Nous avons donc quitté KWILUNGONGO le soir, pour arriver à KIMPESE tard la nuit. Le vendredi matin nous avons rencontré les femmes des médias avec qui nous avons eu un débat toujours dans le cadre de « violences et TIC». Nous les avons rappelé le rôle qu’elles ont en tant que femmes de médias. C’est grâce à elles et aux technologies de l’information qu’elles manipulent à tous les jours que notre message atteindra les zones les plus reculées. Bien sur qu’elles nous ont raconté les difficultés qu’elles rencontrent en tant que femmes de medias dans leur foyer, avec les collègues de travail et aussi dans leur familles.

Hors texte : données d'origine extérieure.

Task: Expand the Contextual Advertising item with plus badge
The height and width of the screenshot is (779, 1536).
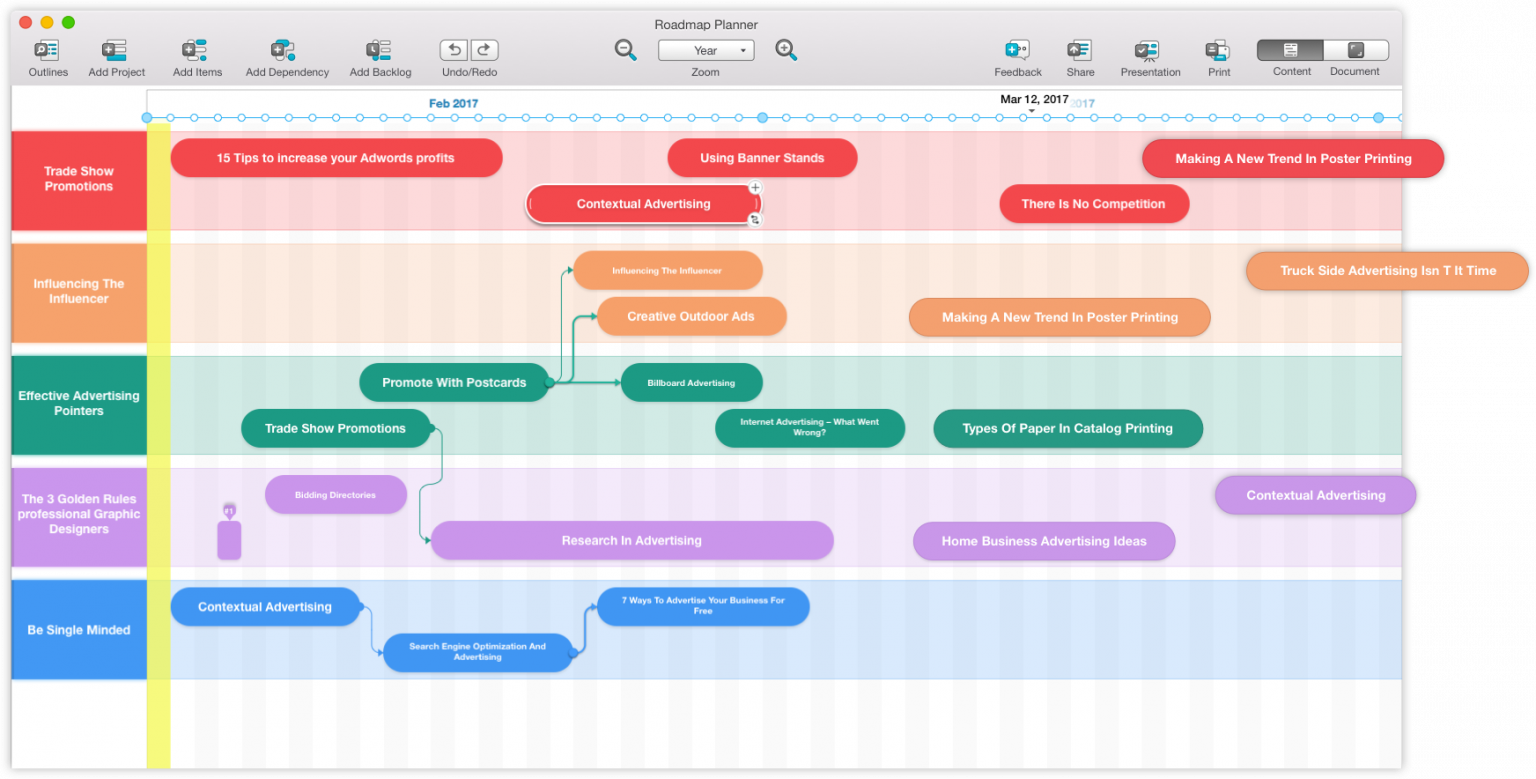Action: 755,187
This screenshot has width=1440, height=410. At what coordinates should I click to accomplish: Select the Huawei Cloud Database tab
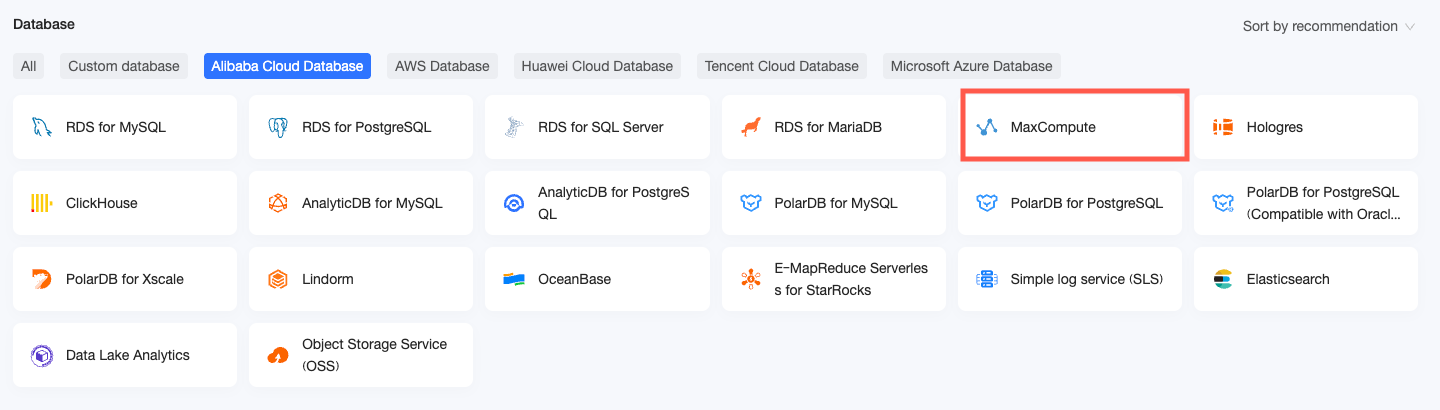tap(597, 66)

Nous avons entendu le témoignage d’une des femmes de medias, deux enfants sont en vie aujourd’hui grâce à son émission de vulgarisation des jeunes filles qui avortent par peur d’être renvoyer de l’institut. Après notre passage, elle s’est portée garant de militer contre cette loi instaurée par les hommes qui dirigent cet institut et qui n’a pas de sens. C’est dans les après midi que nous avons rencontrées les femmes rurales à qui nous avons parlées de « violences et TIC ». Elles nous ont fait part des violences que leurs filles et elles mêmes rencontre dans la vie quotidienne. Leurs filles sont victimes d’injustices là ou elles travaillent pour la simple raison qu’elles sont femmes. Le jour après, nous avons rencontrées les étudiantes des différentes universités de KIMPESE. (UPK : université protestante de kimpese et IME : institut médicale Avec qui nous avons parlées des « violences et TIC » et à leur tour elles nous ont fait part des violences qu’elles subissent pendant les années académiques. L’une d’elles à dû reprendre tout un cycle à cause de l’harcèlement d’un professeur dont elle a été victime. Pour ne pas céder à la proposition indécente elle a décidée de tout quitter pour recommencer ailleurs. Elle a dû payer un grand prix pour cela, mais au moins elle a gardé sa dignité en tant que femme dit-elle.